What is ARP? What is ARP Cache Poisoning? Basic Netwroking


What is ARP? What is ARP Cache Poisoning?
Address Resolution Protocol (ARP) is a protocol for mapping an Internet Protocol address (IP
address) to a physical machine address that is recognized in the local network. For example,
in IP Version 4, the most common level of IP in use today, an address is 32 bits long. In an
Ethernet local area network, however, addresses for attached devices are 48 bits long. (The
physical machine address is also known as a Media Access Control or MAC address.) A
table, usually called the ARP cache, is used to maintain a correlation between each MAC
address and its corresponding IP address.
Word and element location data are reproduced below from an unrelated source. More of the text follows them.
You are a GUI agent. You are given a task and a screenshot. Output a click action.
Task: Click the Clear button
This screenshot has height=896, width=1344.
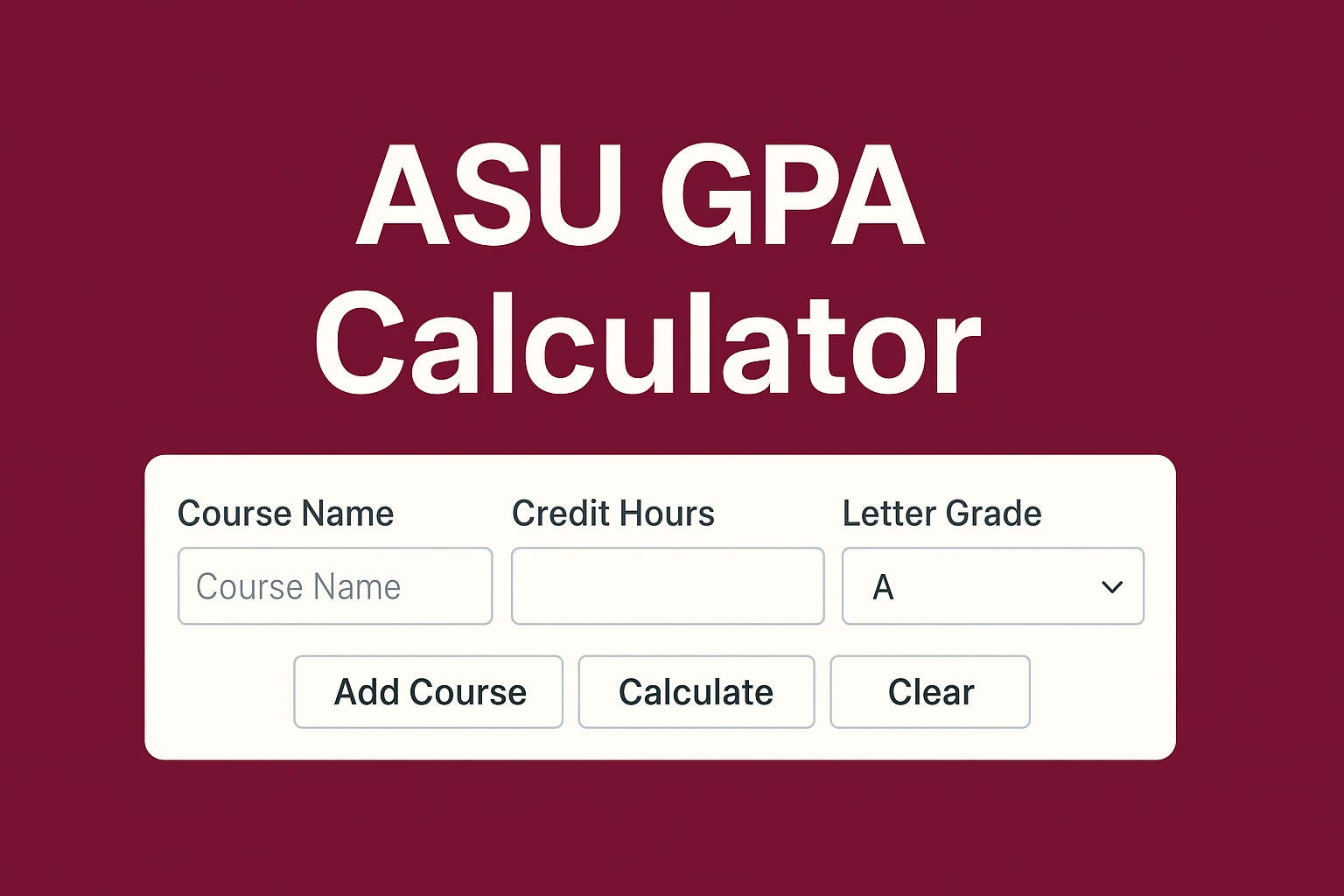point(930,691)
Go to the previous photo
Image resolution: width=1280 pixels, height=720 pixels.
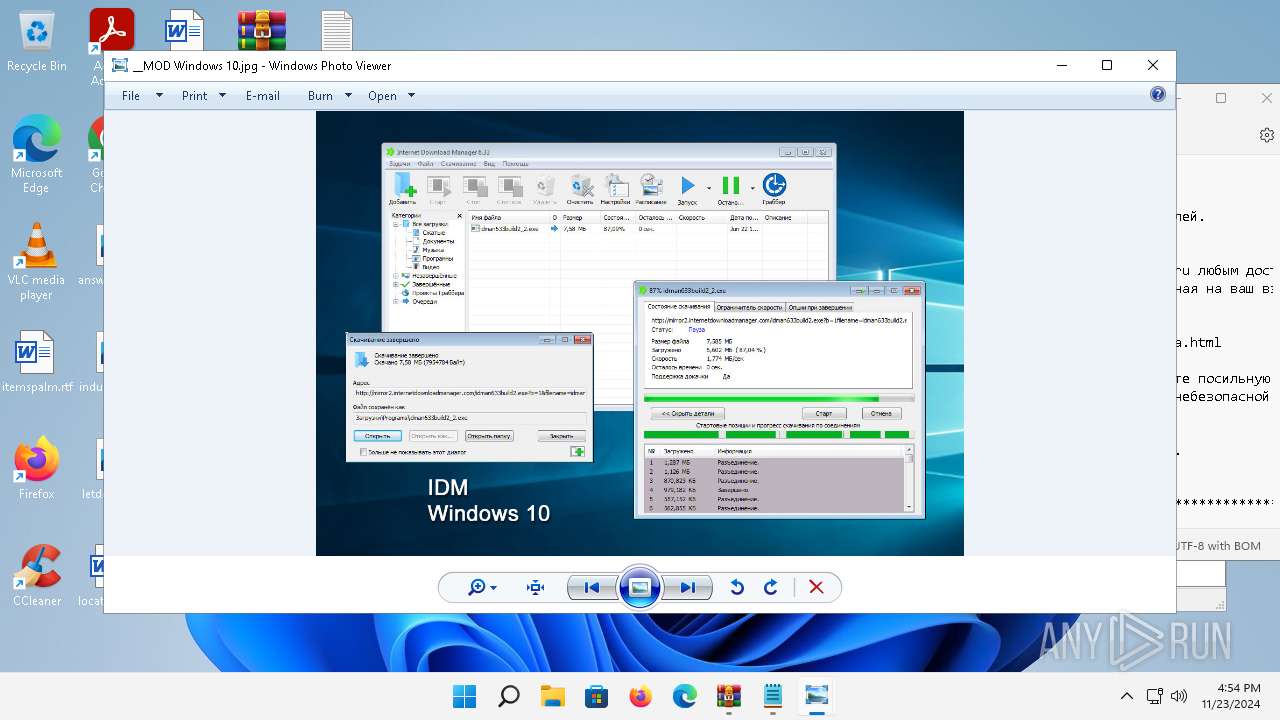592,588
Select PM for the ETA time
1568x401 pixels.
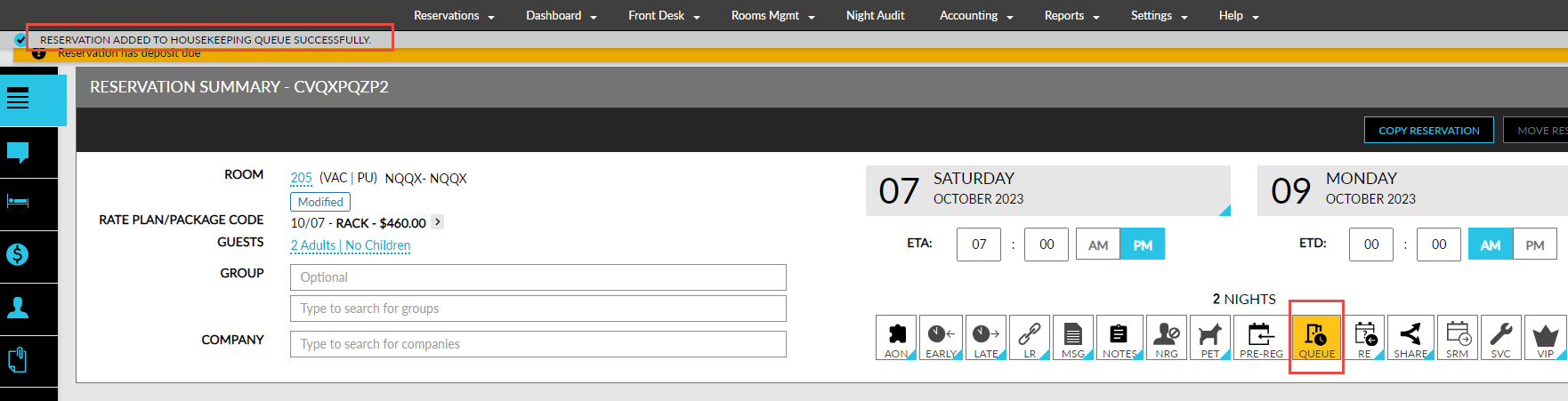coord(1143,245)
ARP provides the protocol rules for making this
correlation and providing address conversion in both directions.
How ARP Works
When an incoming packet destined for a host machine on a particular local area network
arrives at a gateway, the gateway asks the ARP program to find a physical host or MAC
address that matches the IP address. The ARP program looks in the ARP cache and, if it finds
the address, provides it so that the packet can be converted to the right packet length and
format and sent to the machine. If no entry is found for the IP address, ARP broadcasts a
request packet in a special format to all the machines on the LAN to see if one machine
knows that it has that IP address associated with it. A machine that recognizes the IP address
as its own returns a reply so indicating. ARP updates the ARP cache for future reference and
then sends the packet to the MAC address that replied.
Since protocol details differ for each type of local area network, there are separate ARP
Requests for Comments (RFC) for Ethernet, ATM, Fiber Distributed-Data Interface,
HIPPI, and other protocols.
There is a Reverse ARP (RARP) for host machines that don't know their IP address. RARP
enables them to request their IP address from the gateway's ARP cache.
RARP (Reverse Address Resolution Protocol) is a protocol by which a physical machine in a
local area network can request to learn its IP address from a gateway server's Address
Resolution Protocol (ARP) table or cache. A network administrator creates a table in a local
area network's gateway router that maps the physical machine (or Media Access Control -
MAC address) addresses to corresponding Internet Protocol addresses. When a new machine
is set up, its RARP client program requests from the RARP server on the router to be sent its
IP address. Assuming that an entry has been set up in the router table, the RARP server will
return the IP address to the machine which can store it for future use.